● Task description
Would you reproduce, word for word, only the lines running from the top of the data through the line containing "The image size is (1456, 823).", and none of the pictures?

● Information given
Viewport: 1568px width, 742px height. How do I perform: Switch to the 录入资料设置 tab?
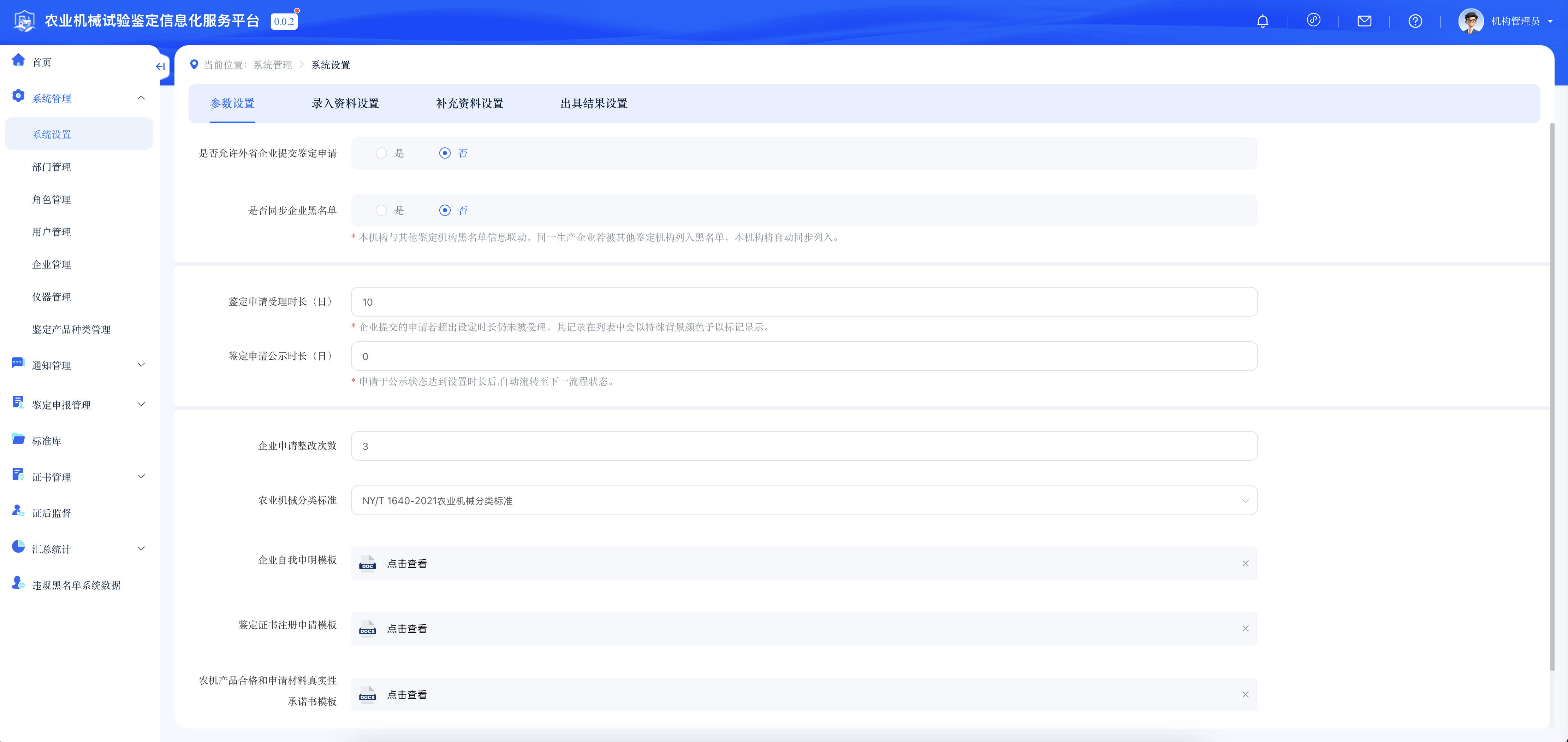pyautogui.click(x=345, y=104)
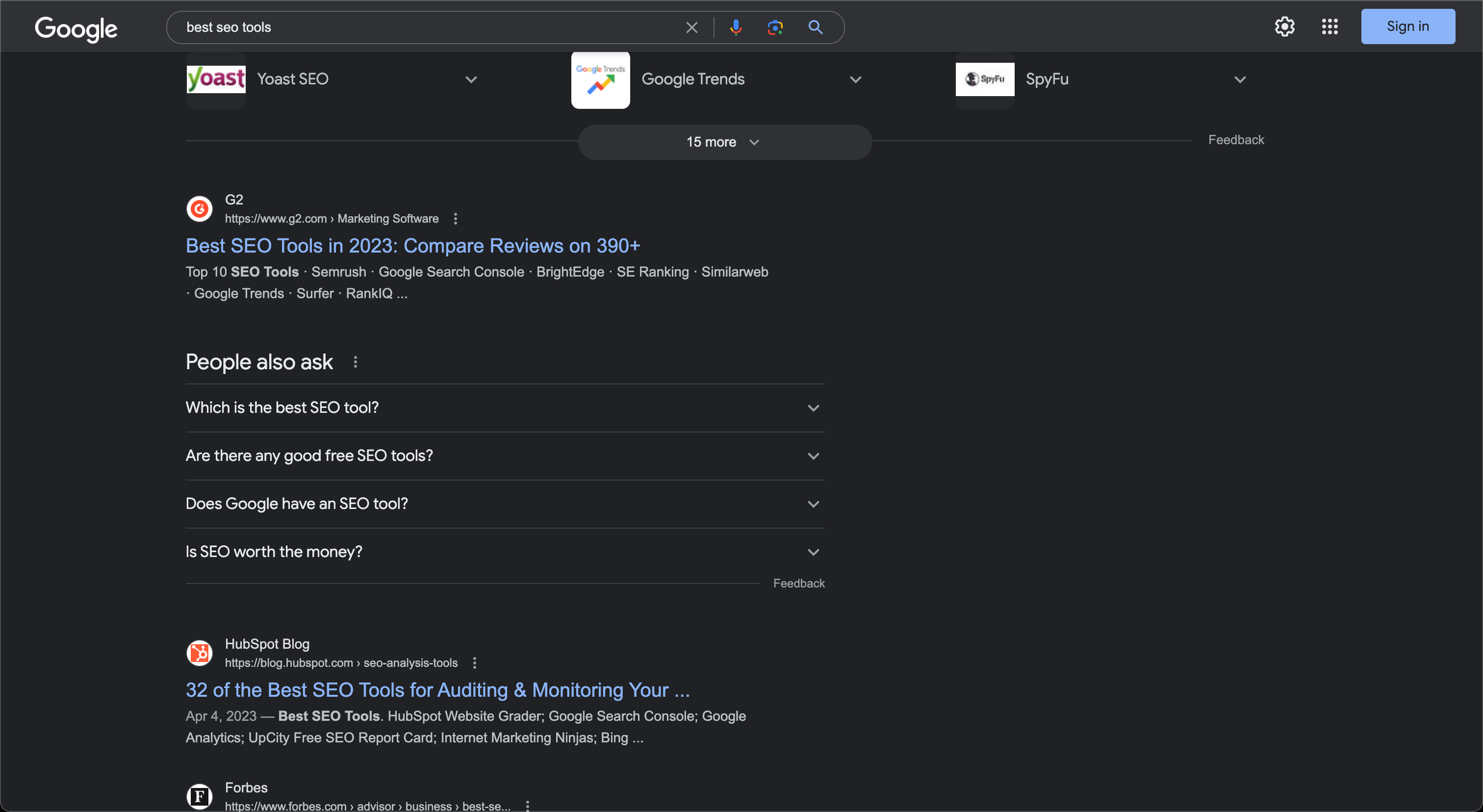This screenshot has width=1483, height=812.
Task: Open the Google apps grid
Action: 1330,26
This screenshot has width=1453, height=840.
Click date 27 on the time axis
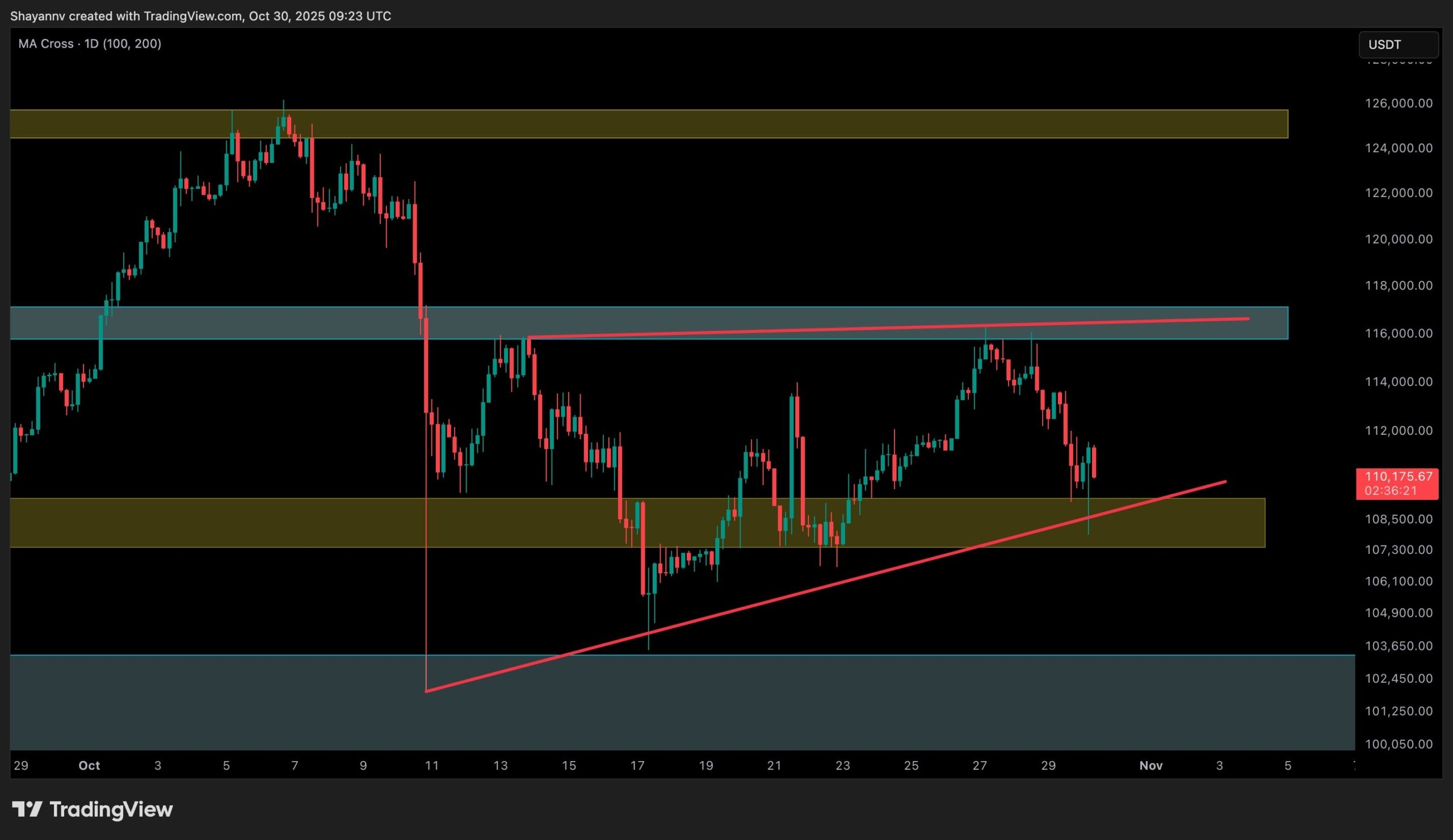[980, 766]
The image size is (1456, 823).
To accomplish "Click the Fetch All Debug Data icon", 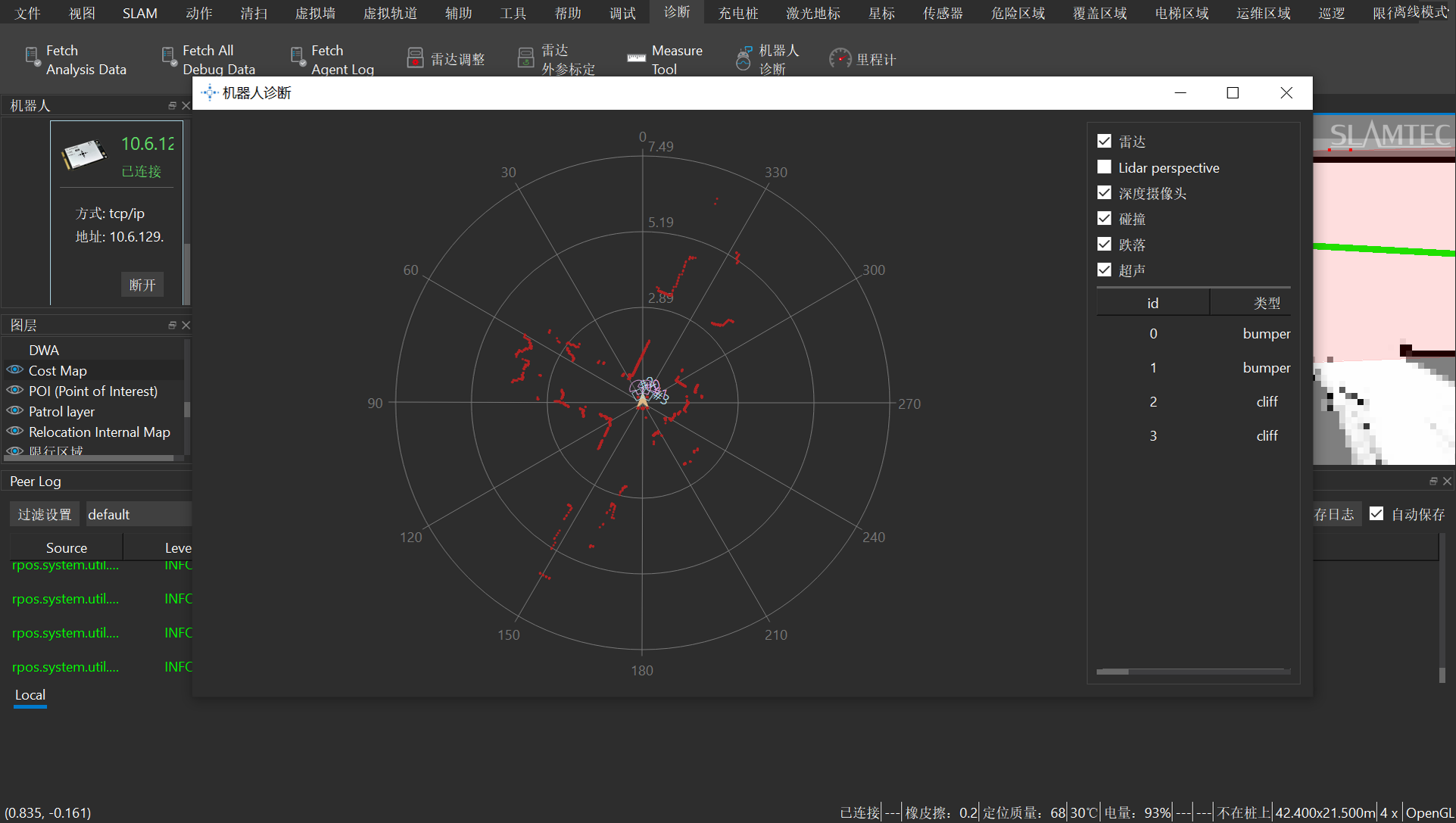I will tap(169, 58).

● Answer to this task
Viewport: 1568px width, 742px height. How do I perform: Switch to the 录入资料设置 tab?
pyautogui.click(x=345, y=104)
This screenshot has width=1483, height=812.
Task: Open the Google apps grid
Action: 1330,26
This screenshot has width=1453, height=840.
Click date 27 on the time axis
[980, 766]
The image size is (1456, 823).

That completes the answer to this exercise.